> **Task item**
The answer must be an exact restatement of all the data.

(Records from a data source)

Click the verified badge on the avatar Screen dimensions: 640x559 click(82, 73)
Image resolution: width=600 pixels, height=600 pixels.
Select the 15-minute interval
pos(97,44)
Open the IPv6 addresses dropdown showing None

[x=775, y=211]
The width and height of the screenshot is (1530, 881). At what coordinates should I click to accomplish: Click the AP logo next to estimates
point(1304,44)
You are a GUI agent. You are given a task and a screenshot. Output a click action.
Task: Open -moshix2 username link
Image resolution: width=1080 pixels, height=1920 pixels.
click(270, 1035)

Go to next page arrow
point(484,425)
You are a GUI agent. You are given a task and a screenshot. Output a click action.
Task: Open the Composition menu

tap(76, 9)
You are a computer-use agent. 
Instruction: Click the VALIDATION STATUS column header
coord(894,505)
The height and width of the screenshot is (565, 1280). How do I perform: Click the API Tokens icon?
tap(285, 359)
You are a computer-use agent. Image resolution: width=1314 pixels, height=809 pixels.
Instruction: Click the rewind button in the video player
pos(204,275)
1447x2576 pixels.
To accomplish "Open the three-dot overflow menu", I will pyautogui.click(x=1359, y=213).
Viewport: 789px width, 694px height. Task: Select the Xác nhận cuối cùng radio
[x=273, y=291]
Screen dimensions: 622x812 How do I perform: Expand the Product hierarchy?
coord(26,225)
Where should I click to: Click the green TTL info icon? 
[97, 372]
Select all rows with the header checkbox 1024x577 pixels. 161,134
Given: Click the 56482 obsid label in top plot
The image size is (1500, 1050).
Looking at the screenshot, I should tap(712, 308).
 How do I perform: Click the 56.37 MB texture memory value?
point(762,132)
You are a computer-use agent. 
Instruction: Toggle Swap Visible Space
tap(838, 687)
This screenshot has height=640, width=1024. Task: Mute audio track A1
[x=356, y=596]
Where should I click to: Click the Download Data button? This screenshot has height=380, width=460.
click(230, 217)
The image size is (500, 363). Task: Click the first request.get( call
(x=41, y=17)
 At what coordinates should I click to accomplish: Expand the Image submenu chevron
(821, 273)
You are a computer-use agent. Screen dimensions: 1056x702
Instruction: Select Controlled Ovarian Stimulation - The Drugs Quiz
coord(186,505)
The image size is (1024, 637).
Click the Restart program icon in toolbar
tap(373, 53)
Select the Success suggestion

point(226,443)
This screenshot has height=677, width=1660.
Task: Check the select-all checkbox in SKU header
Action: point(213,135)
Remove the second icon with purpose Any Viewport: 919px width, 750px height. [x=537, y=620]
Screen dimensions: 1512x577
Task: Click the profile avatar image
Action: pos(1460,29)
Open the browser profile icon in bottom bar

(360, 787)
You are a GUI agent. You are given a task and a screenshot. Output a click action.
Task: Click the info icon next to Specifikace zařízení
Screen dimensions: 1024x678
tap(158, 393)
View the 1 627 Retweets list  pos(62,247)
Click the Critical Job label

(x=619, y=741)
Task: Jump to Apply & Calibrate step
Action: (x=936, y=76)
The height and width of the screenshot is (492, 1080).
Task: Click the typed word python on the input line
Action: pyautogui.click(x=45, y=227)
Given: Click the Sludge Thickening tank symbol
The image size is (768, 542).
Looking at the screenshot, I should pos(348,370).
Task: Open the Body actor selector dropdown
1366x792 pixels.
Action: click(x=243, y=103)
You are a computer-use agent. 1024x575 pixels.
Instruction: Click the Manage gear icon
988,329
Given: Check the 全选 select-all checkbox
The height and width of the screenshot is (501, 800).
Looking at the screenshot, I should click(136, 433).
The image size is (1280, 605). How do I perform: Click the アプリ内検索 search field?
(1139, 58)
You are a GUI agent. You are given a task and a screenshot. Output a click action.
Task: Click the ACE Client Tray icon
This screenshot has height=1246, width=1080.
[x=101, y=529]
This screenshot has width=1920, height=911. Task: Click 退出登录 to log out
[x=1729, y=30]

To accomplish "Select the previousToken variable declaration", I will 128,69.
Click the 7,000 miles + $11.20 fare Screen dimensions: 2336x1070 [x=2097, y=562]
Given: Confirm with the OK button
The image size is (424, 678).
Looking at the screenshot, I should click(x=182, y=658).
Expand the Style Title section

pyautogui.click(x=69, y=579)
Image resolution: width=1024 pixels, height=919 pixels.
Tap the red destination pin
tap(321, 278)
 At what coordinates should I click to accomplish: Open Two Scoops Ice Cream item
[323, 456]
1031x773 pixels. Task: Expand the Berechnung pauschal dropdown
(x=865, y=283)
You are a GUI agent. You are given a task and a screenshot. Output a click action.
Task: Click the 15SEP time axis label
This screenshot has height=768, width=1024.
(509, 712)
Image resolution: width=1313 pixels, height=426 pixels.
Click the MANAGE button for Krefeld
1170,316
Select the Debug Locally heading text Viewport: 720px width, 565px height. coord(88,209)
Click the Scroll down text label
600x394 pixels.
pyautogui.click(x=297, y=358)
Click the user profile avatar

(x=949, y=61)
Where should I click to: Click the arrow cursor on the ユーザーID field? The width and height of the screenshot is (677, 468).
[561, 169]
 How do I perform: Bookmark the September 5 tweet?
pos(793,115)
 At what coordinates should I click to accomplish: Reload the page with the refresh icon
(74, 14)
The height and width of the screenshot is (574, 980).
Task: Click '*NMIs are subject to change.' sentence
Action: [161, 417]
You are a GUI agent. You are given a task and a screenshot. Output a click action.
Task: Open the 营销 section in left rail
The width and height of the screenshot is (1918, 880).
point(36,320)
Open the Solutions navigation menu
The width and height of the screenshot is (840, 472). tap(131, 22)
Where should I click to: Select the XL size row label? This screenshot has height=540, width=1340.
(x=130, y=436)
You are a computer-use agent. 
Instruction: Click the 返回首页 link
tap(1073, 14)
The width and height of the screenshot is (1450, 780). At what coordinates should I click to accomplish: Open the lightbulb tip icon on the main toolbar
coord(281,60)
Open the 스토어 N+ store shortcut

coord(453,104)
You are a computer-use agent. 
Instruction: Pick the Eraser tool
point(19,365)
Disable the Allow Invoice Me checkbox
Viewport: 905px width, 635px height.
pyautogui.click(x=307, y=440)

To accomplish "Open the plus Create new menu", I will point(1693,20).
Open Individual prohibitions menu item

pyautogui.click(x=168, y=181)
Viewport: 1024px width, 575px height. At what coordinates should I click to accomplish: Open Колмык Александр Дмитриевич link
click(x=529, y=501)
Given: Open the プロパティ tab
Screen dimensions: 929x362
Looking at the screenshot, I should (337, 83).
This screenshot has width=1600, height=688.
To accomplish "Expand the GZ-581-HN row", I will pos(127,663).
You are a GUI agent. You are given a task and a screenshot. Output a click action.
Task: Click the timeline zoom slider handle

> **Answer space**
Click the verified badge on the avatar Screen dimensions: 640x559 click(82, 73)
Image resolution: width=600 pixels, height=600 pixels.
Select the 15-minute interval
pos(97,44)
Open the IPv6 addresses dropdown showing None

[x=775, y=211]
The width and height of the screenshot is (1530, 881). At what coordinates should I click to accomplish: Click the AP logo next to estimates
point(1304,44)
You are a GUI agent. You are given a task and a screenshot. Output a click action.
Task: Open -moshix2 username link
Image resolution: width=1080 pixels, height=1920 pixels.
click(270, 1035)

Go to next page arrow
point(484,425)
You are a GUI agent. You are given a task and a screenshot. Output a click action.
Task: Open the Composition menu

tap(76, 9)
You are a computer-use agent. 
Instruction: Click the VALIDATION STATUS column header
coord(894,505)
The height and width of the screenshot is (565, 1280). How do I perform: Click the API Tokens icon?
tap(285, 359)
You are a computer-use agent. Image resolution: width=1314 pixels, height=809 pixels.
Instruction: Click the rewind button in the video player
pos(204,275)
1447x2576 pixels.
To accomplish "Open the three-dot overflow menu", I will pyautogui.click(x=1359, y=213).
Viewport: 789px width, 694px height. Task: Select the Xác nhận cuối cùng radio
[x=273, y=291]
Screen dimensions: 622x812 How do I perform: Expand the Product hierarchy?
coord(26,225)
Where should I click to: Click the green TTL info icon? 
[97, 372]
Select all rows with the header checkbox 1024x577 pixels. 161,134
Given: Click the 56482 obsid label in top plot
The image size is (1500, 1050).
Looking at the screenshot, I should tap(712, 308).
 How do I perform: Click the 56.37 MB texture memory value?
point(762,132)
You are a computer-use agent. 
Instruction: Toggle Swap Visible Space
tap(838, 687)
This screenshot has height=640, width=1024. Task: Mute audio track A1
[x=356, y=596]
Where should I click to: Click the Download Data button? This screenshot has height=380, width=460.
click(230, 217)
The image size is (500, 363). Task: Click the first request.get( call
(x=41, y=17)
 At what coordinates should I click to accomplish: Expand the Image submenu chevron
(821, 273)
You are a computer-use agent. Screen dimensions: 1056x702
Instruction: Select Controlled Ovarian Stimulation - The Drugs Quiz
coord(186,505)
The image size is (1024, 637).
Click the Restart program icon in toolbar
tap(373, 53)
Select the Success suggestion

point(226,443)
This screenshot has height=677, width=1660.
Task: Check the select-all checkbox in SKU header
Action: point(213,135)
Remove the second icon with purpose Any Viewport: 919px width, 750px height. [x=537, y=620]
Screen dimensions: 1512x577
Task: Click the profile avatar image
Action: pos(1460,29)
Open the browser profile icon in bottom bar

(360, 787)
You are a GUI agent. You are given a task and a screenshot. Output a click action.
Task: Click the info icon next to Specifikace zařízení
Screen dimensions: 1024x678
tap(158, 393)
View the 1 627 Retweets list  pos(62,247)
Click the Critical Job label

(x=619, y=741)
Task: Jump to Apply & Calibrate step
Action: (x=936, y=76)
The height and width of the screenshot is (492, 1080).
Task: Click the typed word python on the input line
Action: pyautogui.click(x=45, y=227)
Given: Click the Sludge Thickening tank symbol
The image size is (768, 542).
Looking at the screenshot, I should pos(348,370).
Task: Open the Body actor selector dropdown
1366x792 pixels.
Action: click(x=243, y=103)
You are a computer-use agent. 1024x575 pixels.
Instruction: Click the Manage gear icon
988,329
Given: Check the 全选 select-all checkbox
The height and width of the screenshot is (501, 800).
Looking at the screenshot, I should click(136, 433).
The image size is (1280, 605). How do I perform: Click the アプリ内検索 search field?
(1139, 58)
You are a GUI agent. You are given a task and a screenshot. Output a click action.
Task: Click the ACE Client Tray icon
This screenshot has height=1246, width=1080.
[x=101, y=529]
This screenshot has width=1920, height=911. Task: Click 退出登录 to log out
[x=1729, y=30]

To accomplish "Select the previousToken variable declaration", I will 128,69.
Click the 7,000 miles + $11.20 fare Screen dimensions: 2336x1070 [x=2097, y=562]
Given: Confirm with the OK button
The image size is (424, 678).
Looking at the screenshot, I should click(x=182, y=658).
Expand the Style Title section

pyautogui.click(x=69, y=579)
Image resolution: width=1024 pixels, height=919 pixels.
Tap the red destination pin
tap(321, 278)
 At what coordinates should I click to accomplish: Open Two Scoops Ice Cream item
[323, 456]
1031x773 pixels. Task: Expand the Berechnung pauschal dropdown
(x=865, y=283)
You are a GUI agent. You are given a task and a screenshot. Output a click action.
Task: Click the 15SEP time axis label
This screenshot has height=768, width=1024.
(509, 712)
Image resolution: width=1313 pixels, height=426 pixels.
Click the MANAGE button for Krefeld
1170,316
Select the Debug Locally heading text Viewport: 720px width, 565px height. coord(88,209)
Click the Scroll down text label
600x394 pixels.
pyautogui.click(x=297, y=358)
Click the user profile avatar

(x=949, y=61)
Where should I click to: Click the arrow cursor on the ユーザーID field? The width and height of the screenshot is (677, 468).
[561, 169]
 How do I perform: Bookmark the September 5 tweet?
pos(793,115)
 At what coordinates should I click to accomplish: Reload the page with the refresh icon
(74, 14)
The height and width of the screenshot is (574, 980).
Task: Click '*NMIs are subject to change.' sentence
Action: [161, 417]
You are a GUI agent. You are given a task and a screenshot. Output a click action.
Task: Open the 营销 section in left rail
The width and height of the screenshot is (1918, 880).
point(36,320)
Open the Solutions navigation menu
The width and height of the screenshot is (840, 472). tap(131, 22)
Where should I click to: Select the XL size row label? This screenshot has height=540, width=1340.
(x=130, y=436)
You are a computer-use agent. 
Instruction: Click the 返回首页 link
tap(1073, 14)
The width and height of the screenshot is (1450, 780). At what coordinates should I click to accomplish: Open the lightbulb tip icon on the main toolbar
coord(281,60)
Open the 스토어 N+ store shortcut

coord(453,104)
You are a computer-use agent. 
Instruction: Pick the Eraser tool
point(19,365)
Disable the Allow Invoice Me checkbox
Viewport: 905px width, 635px height.
pyautogui.click(x=307, y=440)

To accomplish "Open the plus Create new menu", I will point(1693,20).
Open Individual prohibitions menu item

pyautogui.click(x=168, y=181)
Viewport: 1024px width, 575px height. At what coordinates should I click to accomplish: Open Колмык Александр Дмитриевич link
click(x=529, y=501)
Given: Open the プロパティ tab
Screen dimensions: 929x362
Looking at the screenshot, I should (337, 83).
This screenshot has width=1600, height=688.
To accomplish "Expand the GZ-581-HN row", I will pos(127,663).
You are a GUI agent. You are given a task and a screenshot. Output a click action.
Task: Click the timeline zoom slider handle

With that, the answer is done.